Because its jurisdiction covers the precincts of the United States Congress and the headquarters of several U.S. government agencies, the USADC is considered one of the most influential U.S. attorneys in the United States, along with the U.S. attorney for the Southern District of New York. Appointment to the role is considered a significant career achievement for prosecutors.

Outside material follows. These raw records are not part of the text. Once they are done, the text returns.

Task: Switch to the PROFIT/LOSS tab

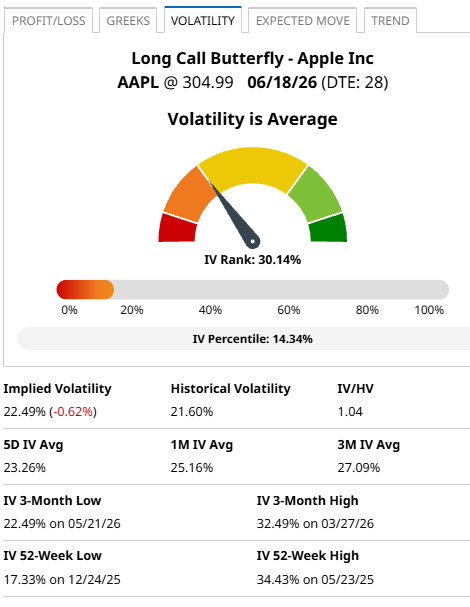Action: 48,21
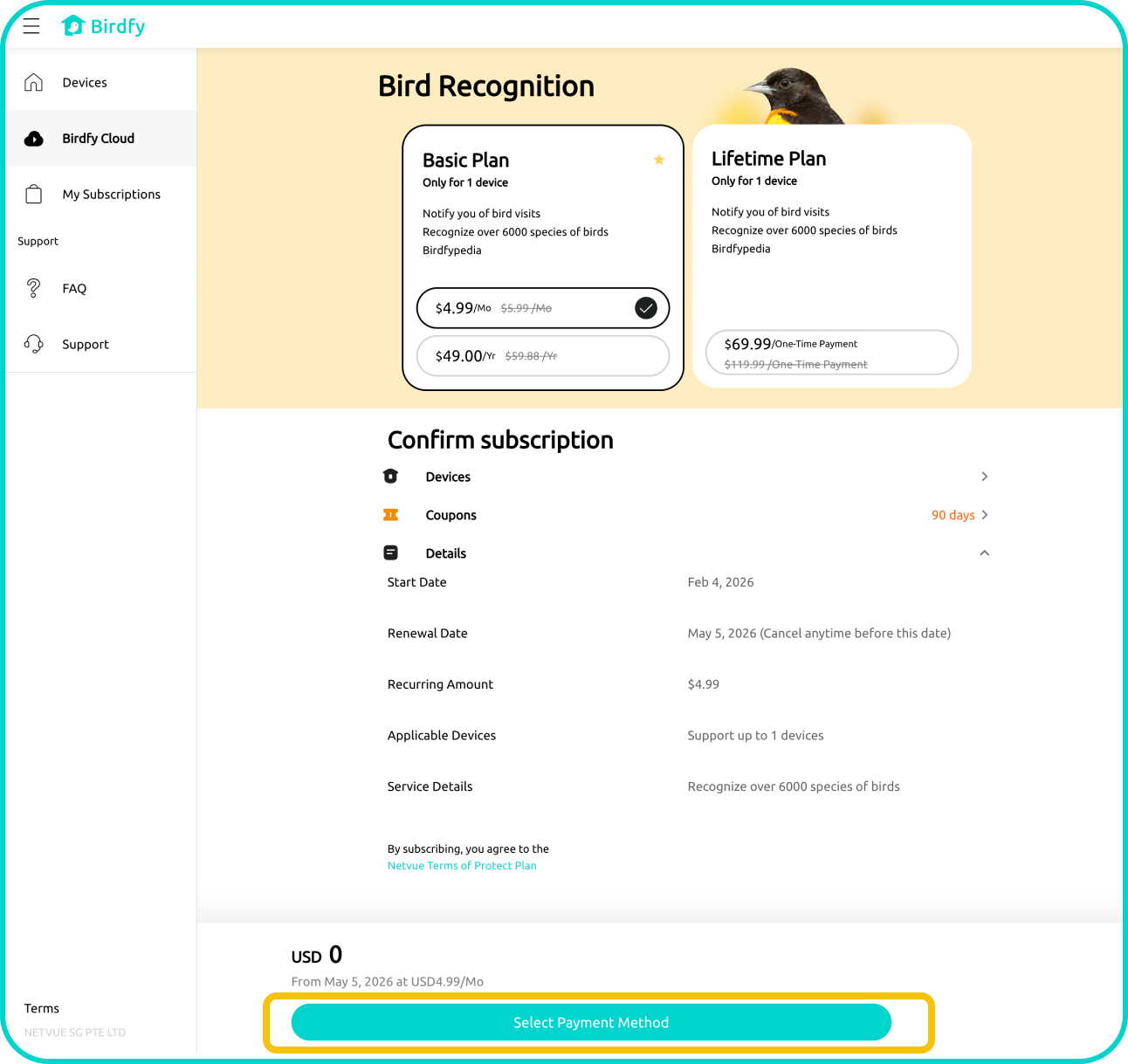Click the Lifetime Plan card title
The image size is (1128, 1064).
point(768,159)
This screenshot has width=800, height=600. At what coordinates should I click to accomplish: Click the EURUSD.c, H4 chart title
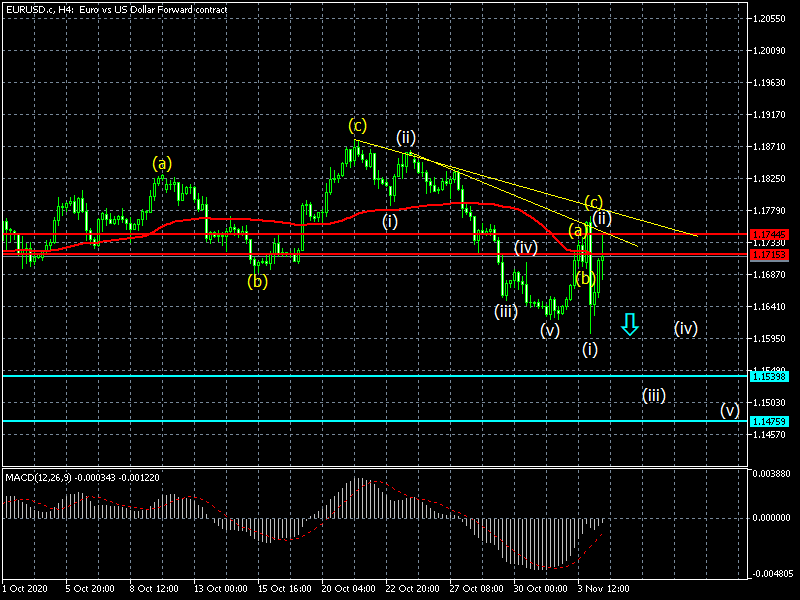tap(116, 9)
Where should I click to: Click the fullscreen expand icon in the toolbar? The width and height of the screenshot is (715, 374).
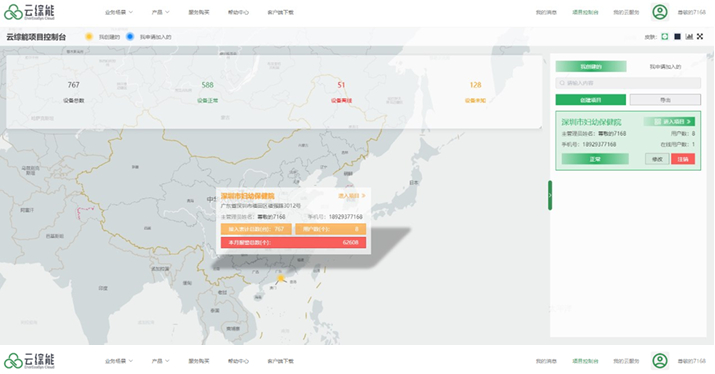700,36
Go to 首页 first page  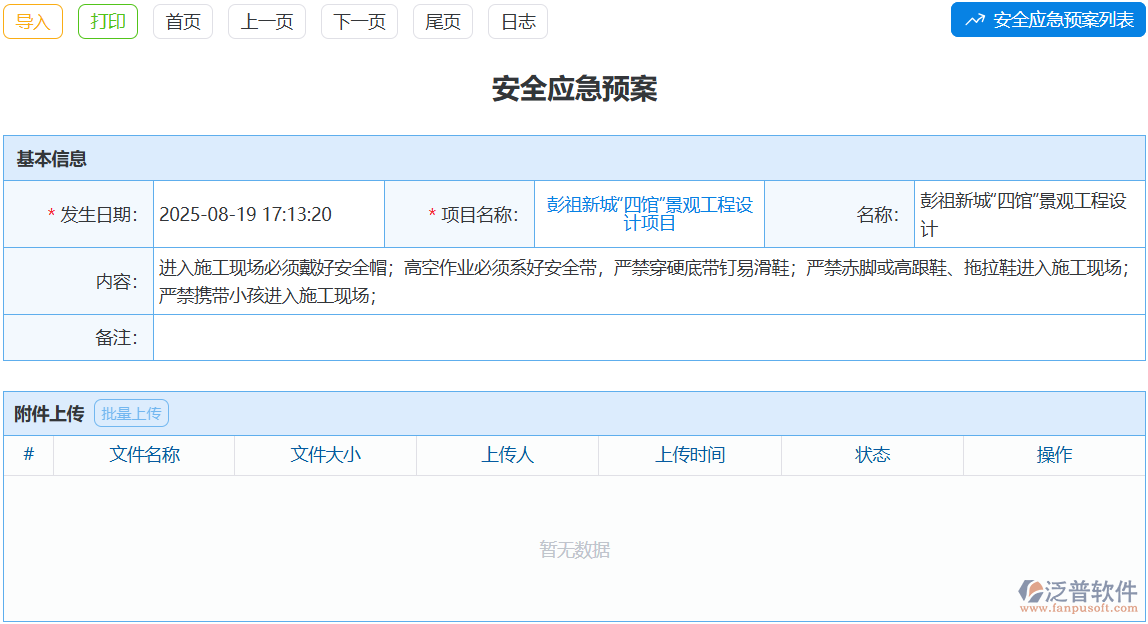tap(182, 20)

==List of U.S. attorneys for the District of Columbia==
- John T. Mason: 1801
- Walter Jones Jr.: 1801–1821
- Thomas Swann: 1821–1833
- Francis Scott Key: 1833–1841
- Philip Richard Fendall II: 1841–1845
- James Hoban Jr.: 1845–1846
- Philip Barton Key II: 1846–1849
- Philip Richard Fendall II: 1849–1853
- Philip Barton Key II: 1853–1859
- Robert Ould: 1859–1861
- Edward S. Carrington: 1861–1876
- George P. Fisher: 1870–1875
- Henry H. Wells: 1875–1880
- George B. Corkhill: 1880–1884
- Augustus S. Worthington: 1884–1888
- John B. Hoge: 1888–1891
- Charles Cleaves Cole: 1891–1893
- Arthur A. Birney: 1893–1897
- Henry E. Davis: 1897–1899
- Thomas H. Anderson: 1899–1901
- Ashley M. Gould: 1901–1903
- Morgan H. Beach: 1903–1905
- Daniel W. Baker: 1905–1910
- Clarence R. Wilson: 1910–1914
- John E. Laskey: 1914–1921
- Peyton Gordon: 1921–1928
- Leo A. Rover: 1928–1934
- Leslie C. Garnett: 1934–1937
- David Andrew Pine: 1938–1940
- Edward Matthew Curran: 1940–1946
- George M. Fay: 1946
- George E. McNeil: 1946–1947
- George M. Fay: 1947–1951
- Charles M. Irelan:: 1951–1953
- Leo A. Rover: 1953–1956
- Oliver Gasch: 1956–1961
- David Campion Acheson: 1961–1965
- John C. Conliff Jr.: 1965
- David G. Bress: 1965–1969
- Thomas Aquinas Flannery: 1969–1971
- Harold H. Titus Jr.: 1971–1974
- Earl J. Silbert: 1974–1979
- Carl Raul: 1979
- Charles Ruff: 1979–1981
- Stanley S. Harris: 1982–1983
- Joseph diGenova: 1983–1988
- Timothy J. Reardon III (interim): 1988
- Jay B. Stephens: 1988–1993
- J. Ramsey Johnson (interim): 1993
- Eric Holder: 1993 – June 13, 1997
- Mary Lou Leary (interim): July 1997 – January 1998
- Wilma A. Lewis: January 1998 – April 2001
- Roscoe C. Howard: August 2001 – May 2004
- Kenneth L. Wainstein: May 2004 – September 28, 2006
- Jeffrey A. Taylor (interim): September 28, 2006 – May 28, 2009
- Channing D. Phillips (interim): May 28, 2009 – February 2010
- Ronald Machen: February 2010 – March 31, 2015
- Vincent Cohen Jr. (interim): April 1, 2015 – October 19, 2015
- Channing D. Phillips: October 19, 2015 – September 24, 2017
- Jessie Liu: September 24, 2017 – January 31, 2020
- Timothy Shea (interim) January 31, 2020 – May 19, 2020
- Michael R. Sherwin (interim) May 19, 2020 – March 3, 2021
- Channing D. Phillips (interim) March 3, 2021 – November 5, 2021
- Matthew M. Graves: November 5, 2021 – January 16, 2025
- Bridget M. Fitzpatrick (interim): January 16, 2025 – January 20, 2025
- Ed Martin (interim): January 20, 2025 – May 14, 2025
- Jeanine Pirro: May 14, 2025 – present

==Sources==
- Bicentennial Celebration of the U.S. Attorneys, Executive Office for U.S. Attorneys. United States Department of Justice, 1989.